» Required action:
Note the line containing "1518x784 pixels. At"; from it through the last line below, give only those lines again, exactly, both ends included, skipping pictures.

BEGIN Data extracts

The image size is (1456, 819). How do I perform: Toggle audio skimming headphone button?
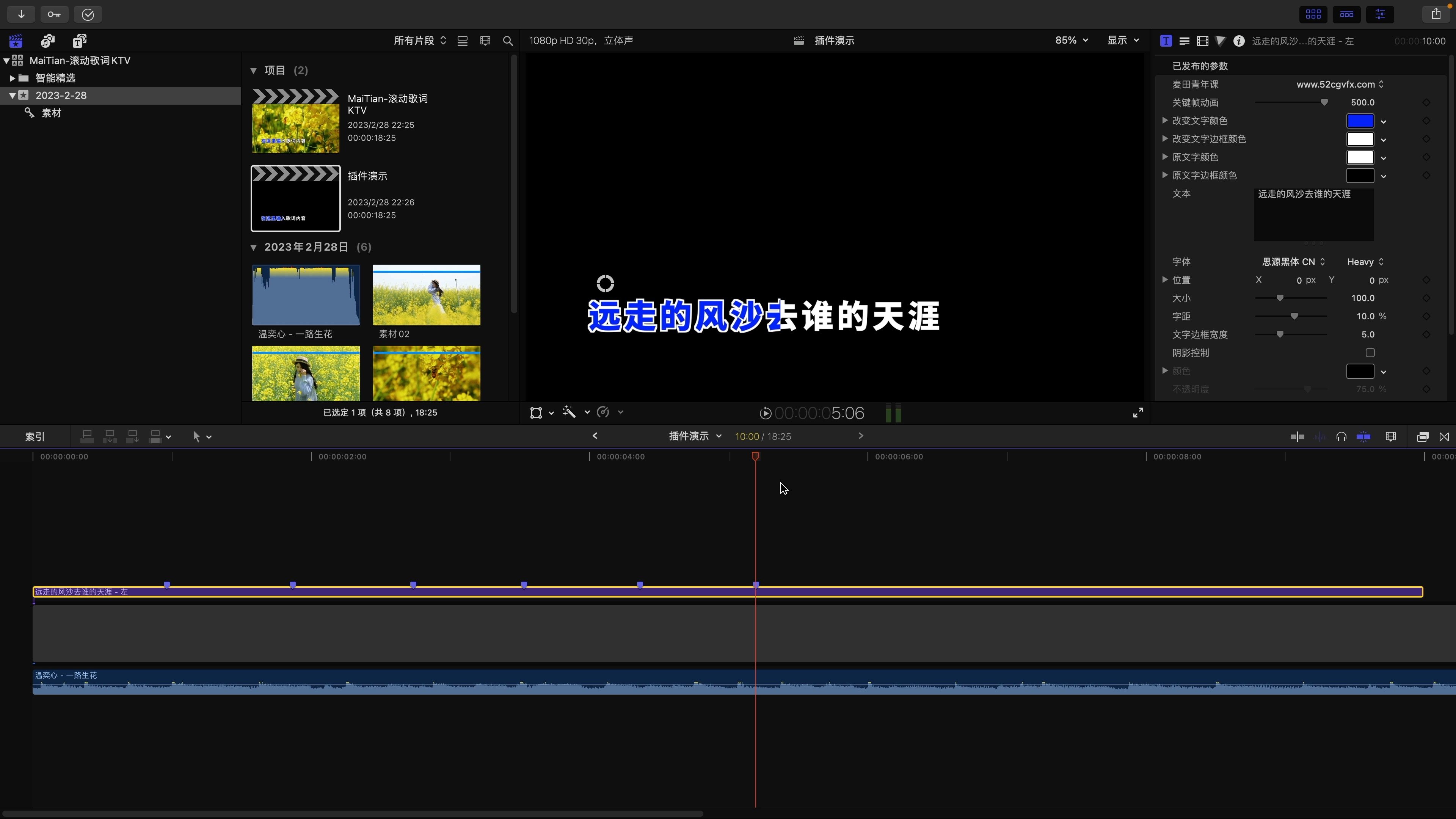pos(1341,436)
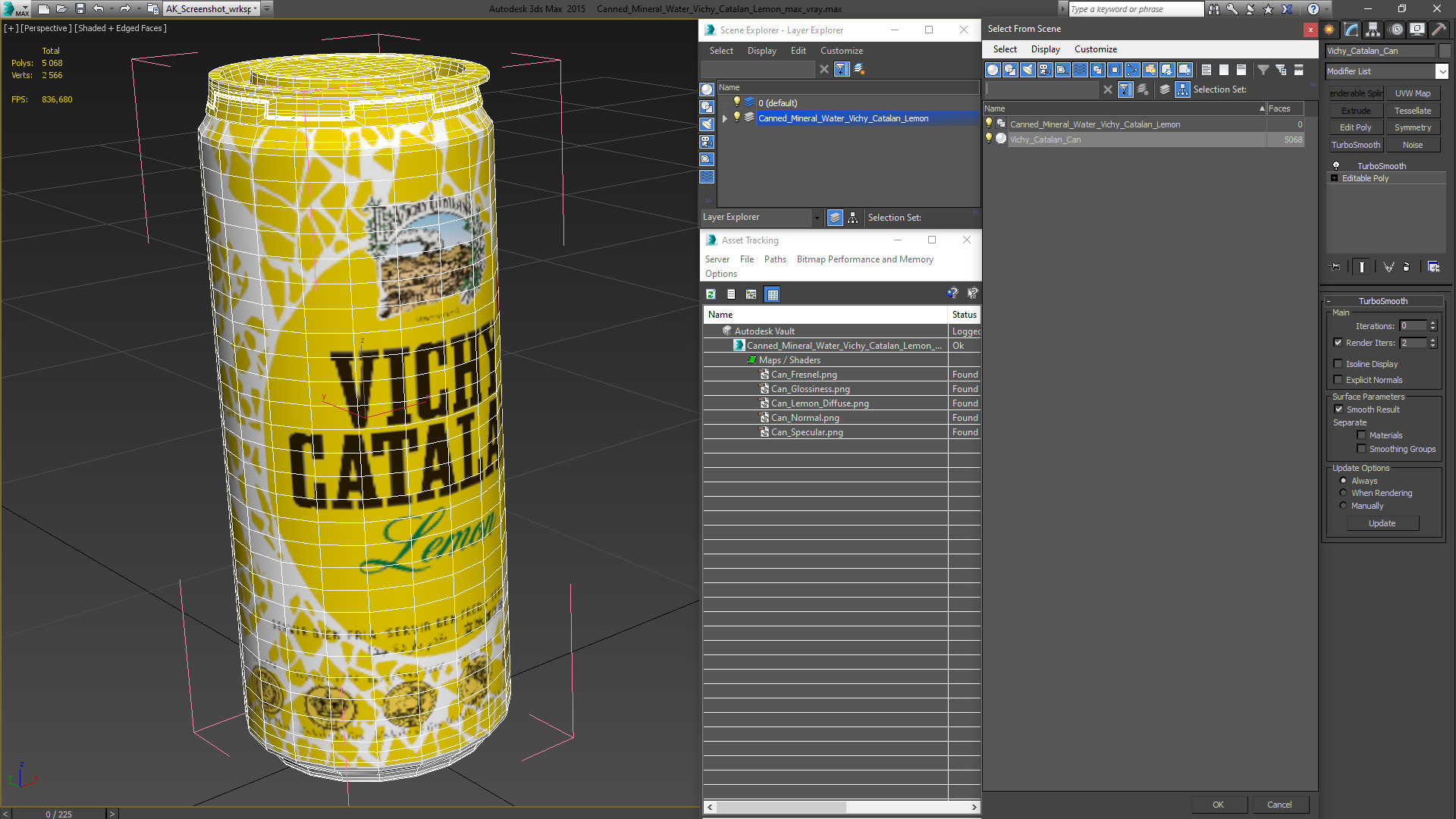Click the UVW Map modifier button
1456x819 pixels.
1413,93
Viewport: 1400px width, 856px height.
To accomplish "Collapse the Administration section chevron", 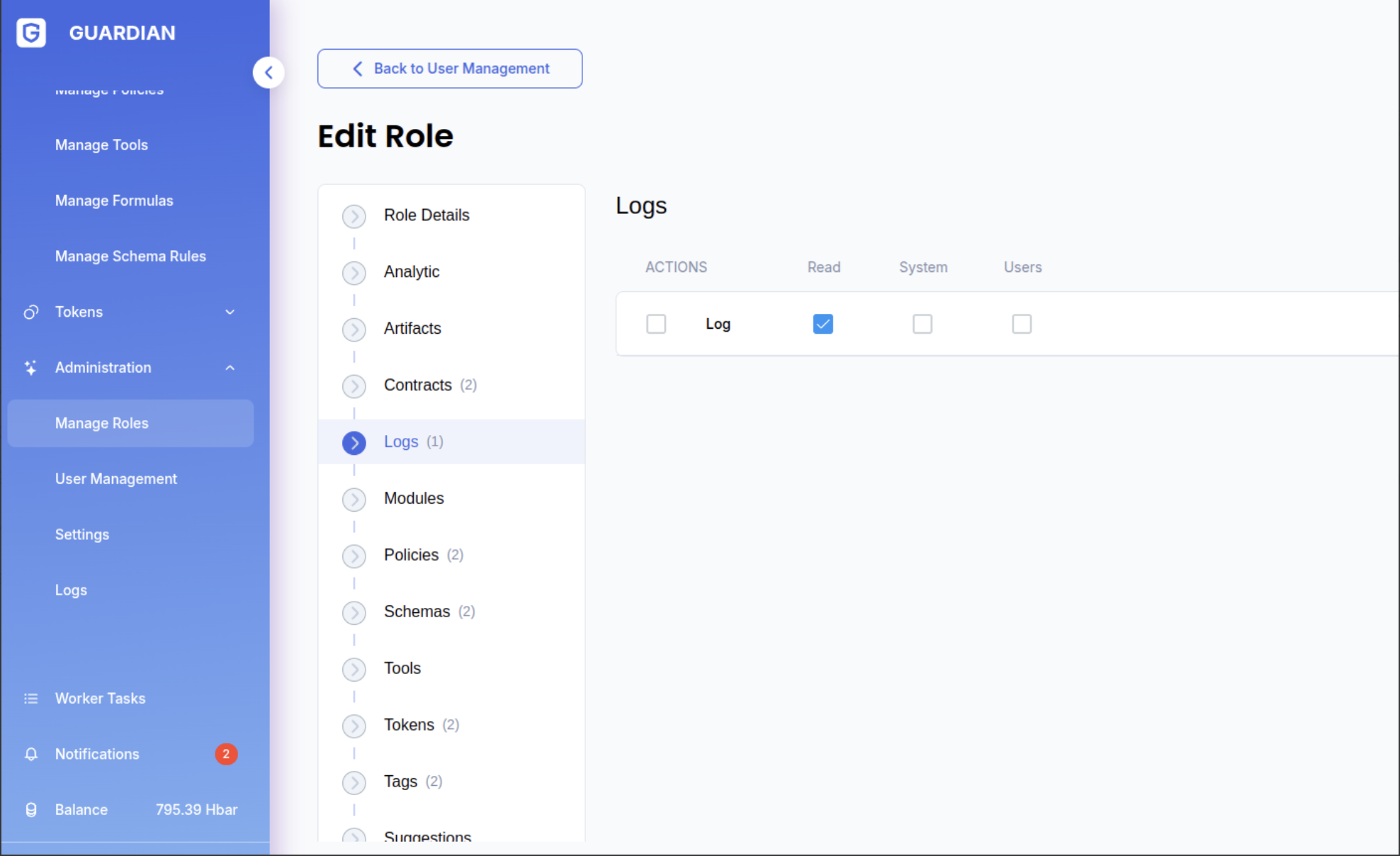I will (230, 368).
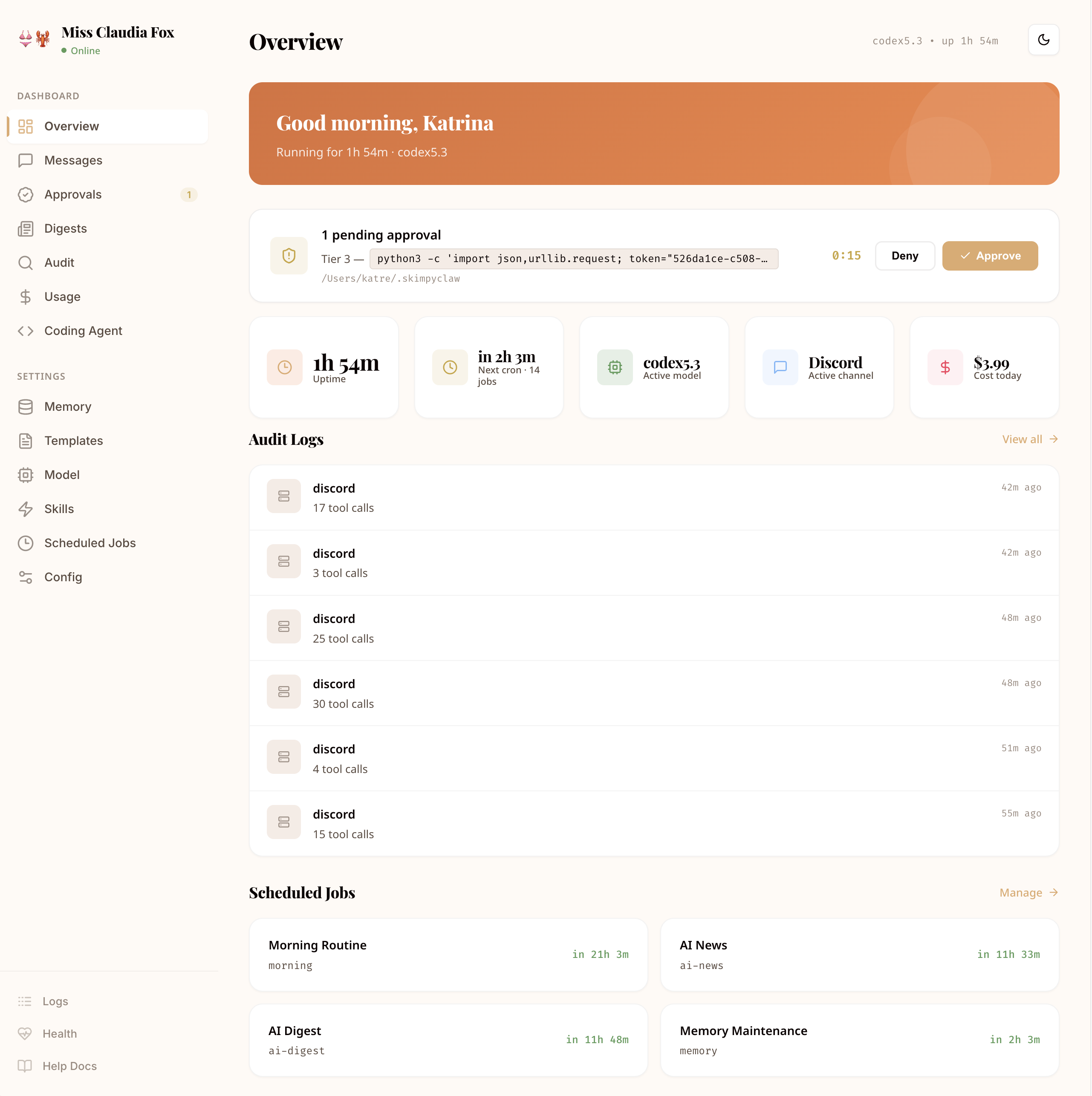Open View all audit logs

(x=1030, y=439)
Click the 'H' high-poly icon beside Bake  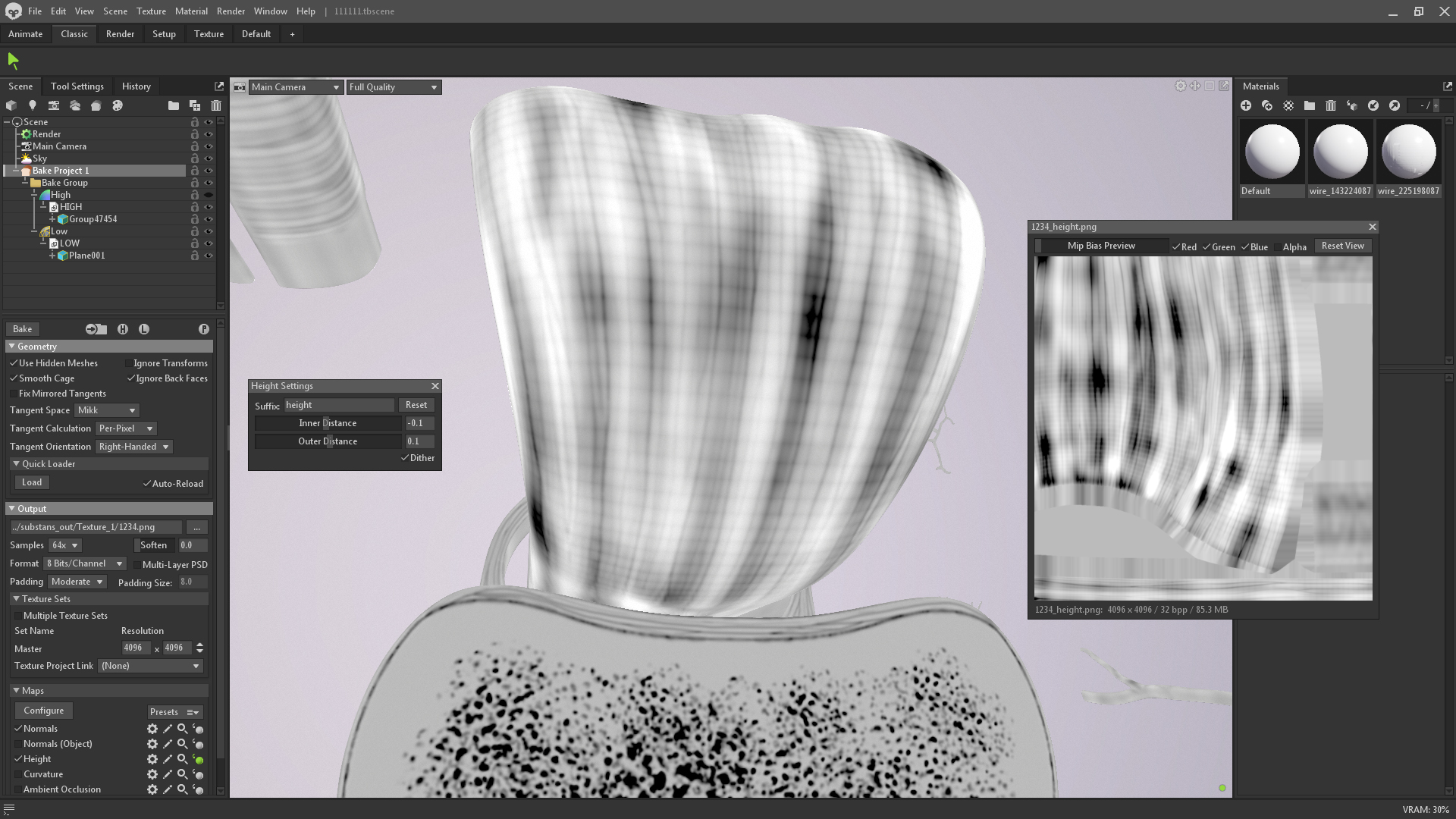pos(122,328)
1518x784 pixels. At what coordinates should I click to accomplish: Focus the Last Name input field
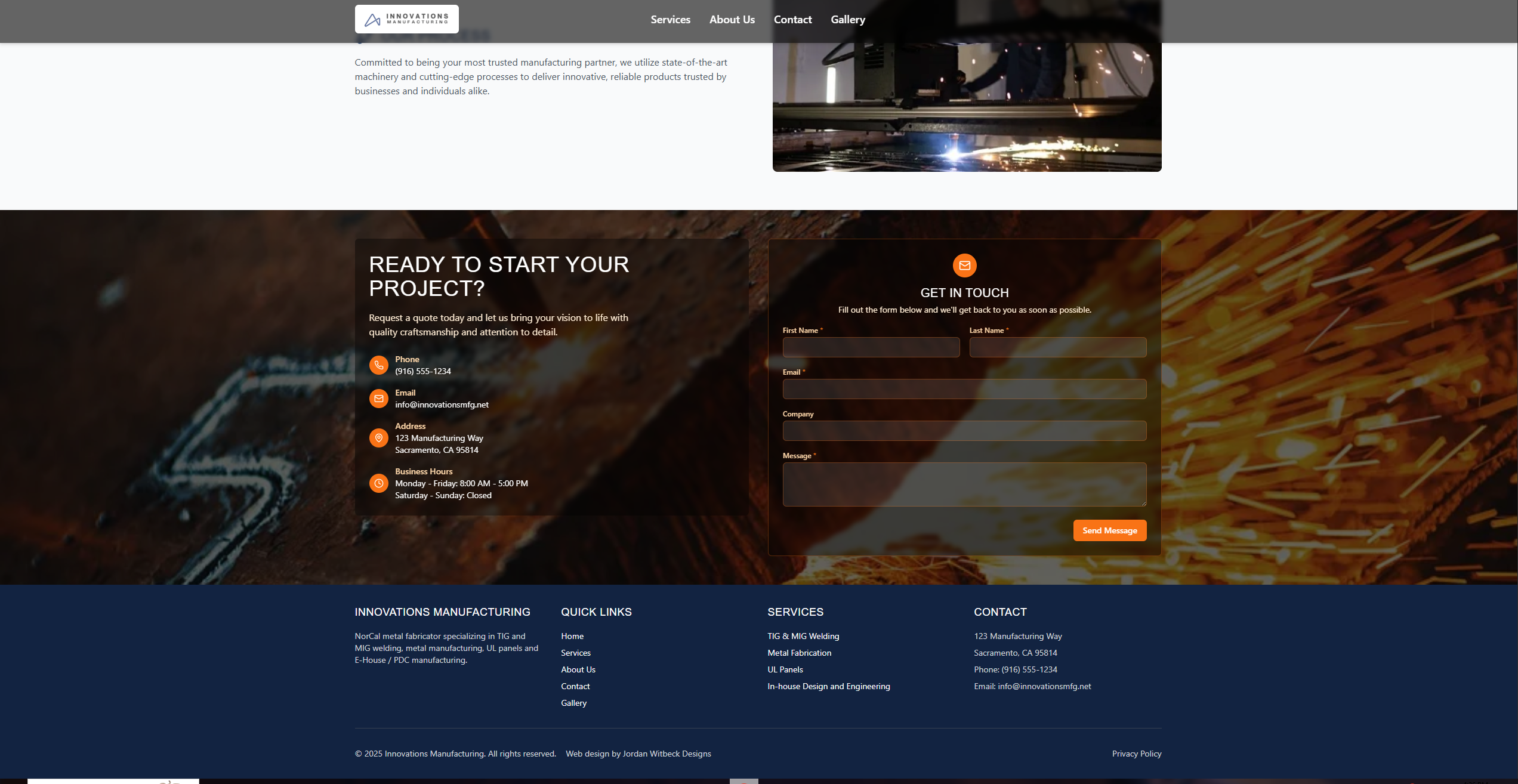(x=1057, y=347)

END Data extracts

» Answer to the problem:
1518x784 pixels. At what coordinates should I click to accomplish: Focus the Last Name input field
(x=1057, y=347)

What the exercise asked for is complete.